The third book by Haitian-born Edwidge Danticat (1969–), The Dew Breaker (2004), is a collection of stories that a former torturer for the Duvalier regime in Haiti tells his daughter after immigrating to the United States. The stories are about his victims, some dead, some alive, and some living in the United States. Some he meets again, and some remain in fear of him for the rest of their lives.
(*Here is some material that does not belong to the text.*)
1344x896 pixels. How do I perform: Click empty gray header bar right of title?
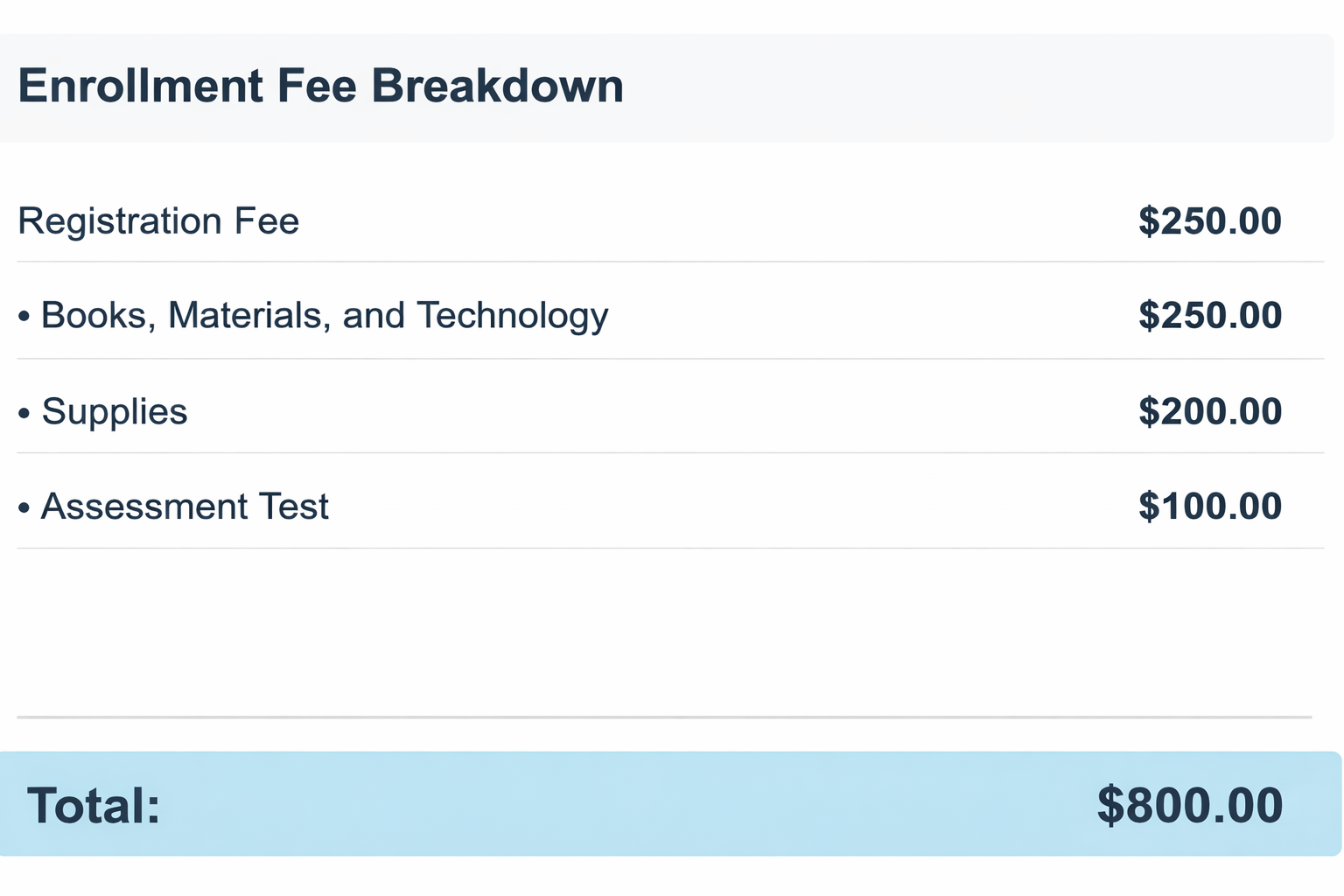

The title of Danticat's book reflects the fact that when the torturer came to arrest people, he did it so early in the morning that he was the first to break the dew in the grass outside their homes. The torturer feels remorse about his former life, but this may not be enough for his victims. Without their forgiveness, he cannot achieve redemption for his acts. His victims cannot find peace while he lives, but because of what he has done, he cannot grant peace to them himself. The trust that peace requires can no longer exist between them.
Conclusion
As these works show, war and peace are inextricably linked across time and border. For conquerors, war is a method for imposing peace on a society from the top down. For revolutionaries, it is a way of imposing peace from the bottom up. For the ancient Greeks and Romans, war was a game of the gods that could not be controlled by mortals. The ancient Chinese valued the strategies used in combat. For the ancient Indians and medieval Europeans, war was a deadly glory that kept one from ever achieving the peace of heaven. For modern victims of war, their suffering, not their participation, in war prevents them from knowing peace. There is one constant through history, however: peace is far more difficult to achieve than war.